Seven advisory groups provide advice to the management team. In addition there are topic-specific project groups (PGs) and special interest groups (SIGs) which supplement and report to the standing committees. These groups are open and are not elected. IHTSDO PGs and SIGs include:

| IHTSDO special interest groups (SIGs) | IHTSDO project groups |
|---|---|
| Anesthesia | Anatomy Model |
| Concept Model | Collaborative Editing Roadmap |
| Education | Content Product Development Planning |
| IHTSDO Workbench Developers | Event, Condition and Episode Model |
| Implementation | Family/General Practice Refset and ICPC Mapping |
| International Pathology & Laboratory Medicine | IHTSDO Translation Tooling |
| Mapping | Machine & Human Readable Concept Model |
| Nursing | Mapping SNOMED CT to ICD-10 |
| Pharmacy | Migration |
| Translation | Observable and Investigation Model |
|  | Organism & Infectious Disease Model |
|  | Request Submission |
|  | Substance Hierarchy Redesign |
|  | Translation Quality Assessment |

IHTSDO's work is documented on its website. The internal communication is supported by a Collaborative content management system.

==Strategic directions==

The broad vision for IHTSDO is set out in their Articles of Association. A new five-year plan was formulated in 2015.

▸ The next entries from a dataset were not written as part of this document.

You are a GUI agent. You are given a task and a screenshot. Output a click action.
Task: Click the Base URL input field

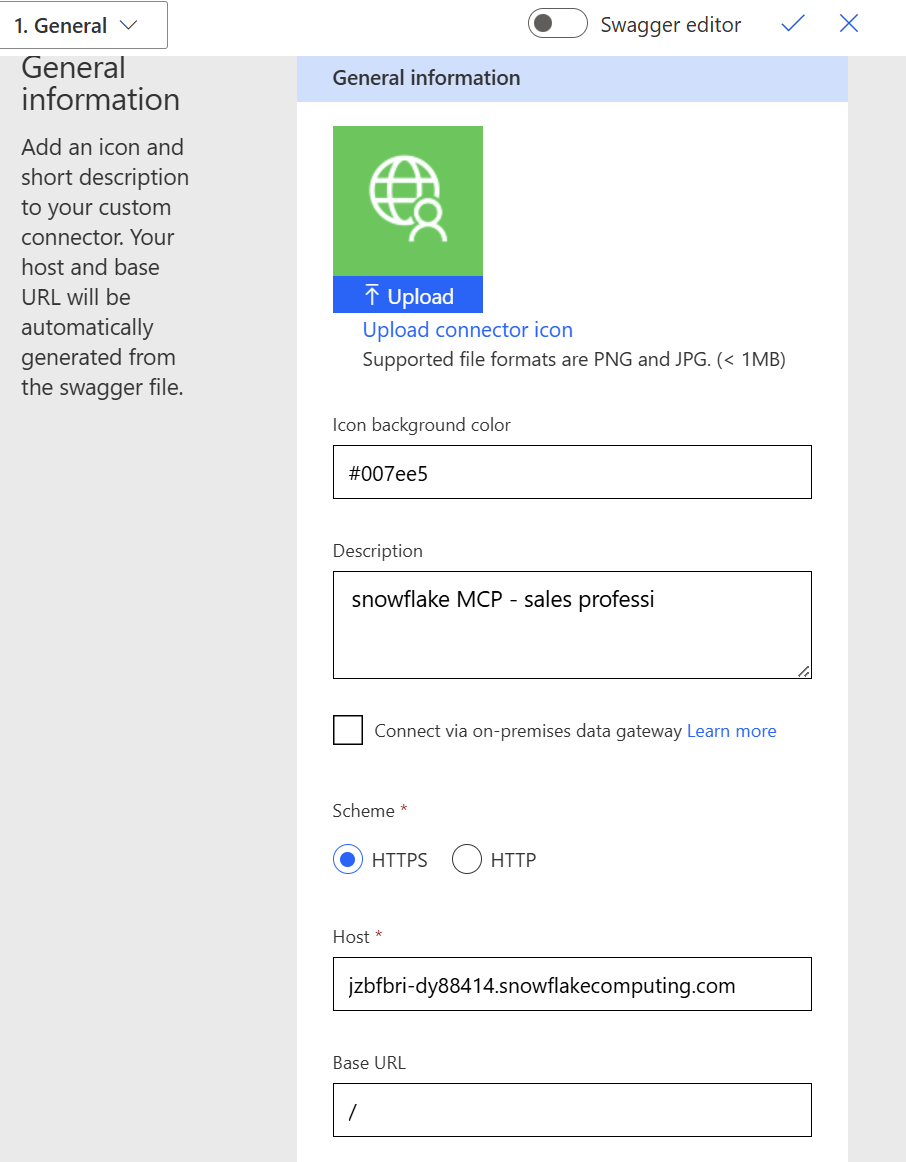(572, 1110)
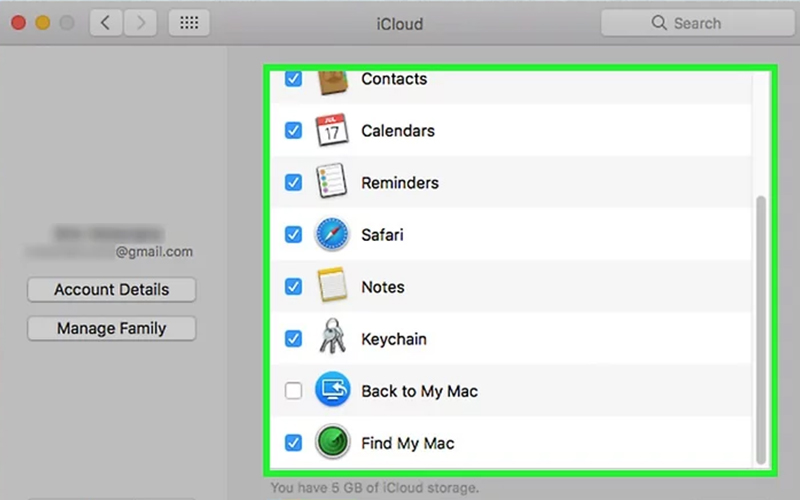Click the Keychain keys icon
The height and width of the screenshot is (500, 800).
point(331,339)
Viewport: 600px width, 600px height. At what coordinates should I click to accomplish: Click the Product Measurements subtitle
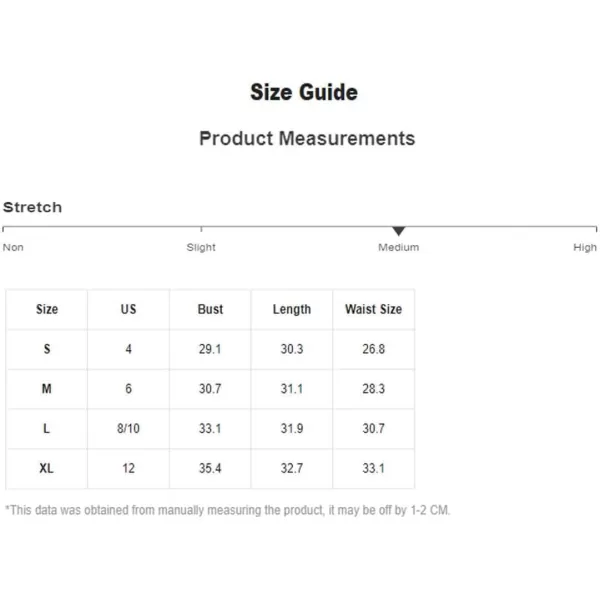pyautogui.click(x=307, y=138)

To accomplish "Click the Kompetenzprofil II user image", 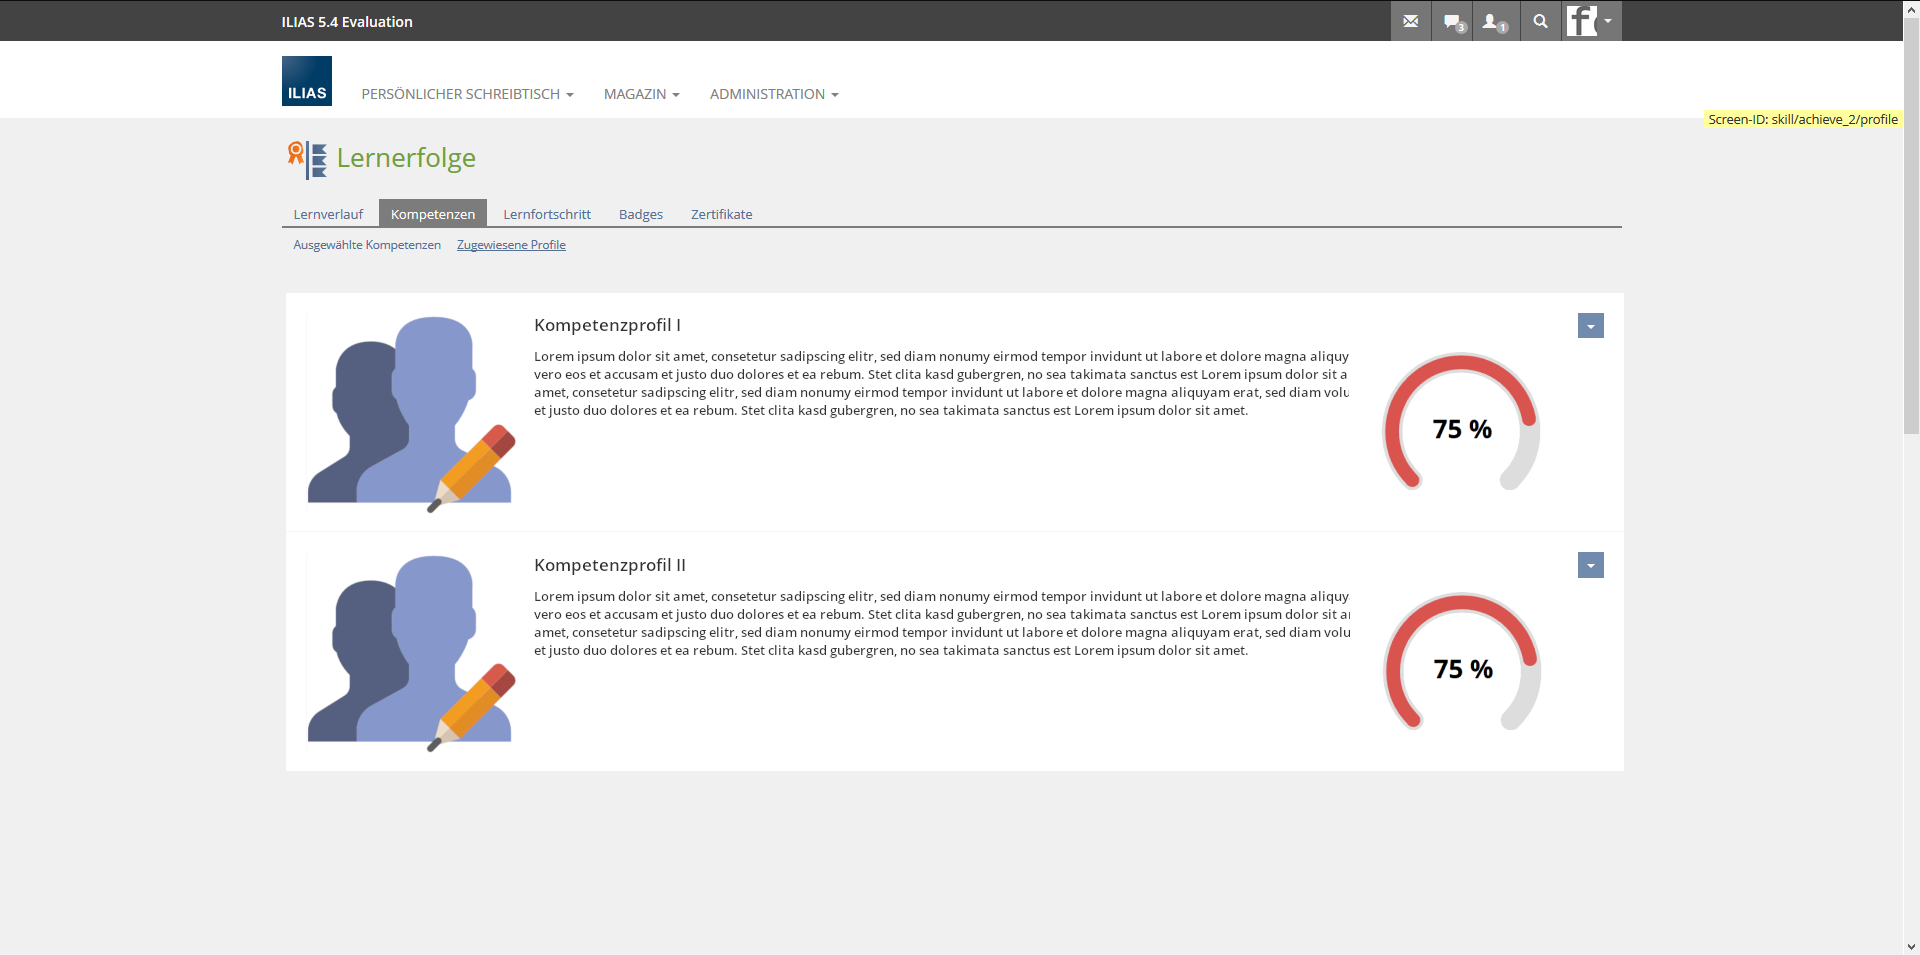I will click(x=411, y=651).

IHTSDO aims to achieve interoperability and harmonization between its terminology products and those standards produced by other international standards development organisations (SDOs). In support of this IHTSDO has negotiated a number of collaboration agreements with other SDOs, such as the World Health Organization, HL7, International Council of Nurses, IEEE, Regenstrief Institute & NPU, openEHR, and WONCA.

==Meetings==

IHTSDO organizes periodic conferences. Generally within these conferences time is allocated to meetings of advisory groups, project groups and SIGs, to enable them to meet face to face. In addition there are meetings of the Member Forum and the Affiliate Forum. Advisory Groups, PGs and SIGs also communicate throughout the year via conference calls and manage messages and documents in a content management system (CMS).

==Awards==
SNOMED International's Award of Excellence is awarded annually.

Prior winners
| Year | Country | Recipient |
|---|---|---|
| 2009 | USA | James Campbell |
| 2010 | UK | Gwen Smith |
| 2011 | UK | Ian Green |
| 2012 | Australia | Dion McMurtrie |
| 2013 | Sweden | Kristina Brand Persson |
| 2014 | USA | Judith Warren |
| 2015 | USA | Jim Case |
| 2016 | Sweden | Daniel Karlsson |
| 2017 | USA | Bruce Goldberg |
| 2018 | Australia | Michael Lawley |
| 2019 | USA | Mark Jurkovich |
| 2022 | Chile / China | Alejandro Mauro / Vicky Fung |
| 2023 | USA / Netherlands | Scott W. Campbell / Pim Volkert |
| 2024 | Republic of Korea | Hyeoun-Ae Park |

SNOMED International’s Lifetime Achievement Award is awarded annually.

Prior winners
| Year | Country | Recipient |
|---|---|---|
| 2010 | Canada | Roger Coté |
| 2012 | UK | Martin Severs |
| 2014 | UK | Anne Casey |
| 2015 | USA | Kent Spackman |
| 2016 | Argentina | Guillermo Reynoso |
| 2017 | USA | Betsy Humphreys |
| 2018 | USA | Andrew Wiesenthal |
| 2019 | Netherlands / New Zealand | Lies Van Gennip / Stewart Jessamine |
| 2022 | UK | David Markwell / Jeremy Thorp |
| 2023 | USA | Keith E. Campbell / Vivian Auld |
| 2024 | Malaysia | Md Khadzir Sheikh Ahmad |

==Documentation==

To support the implementation of SNOMED CT, a number of publications are produced by IHTSDO. These range from user guides to technical implementation guides as well as some educational materials and videos. Documents are available through the public website, but some items such as the videos can be found via YouTube. Member countries also contribute to the public domain and documents, which can often be found on individual member country websites; a link to these is provided on the IHTSDO webpages.

==Office==

The IHTSDO head office is located at 1 Kingdom Street, London, UK W6 6BD.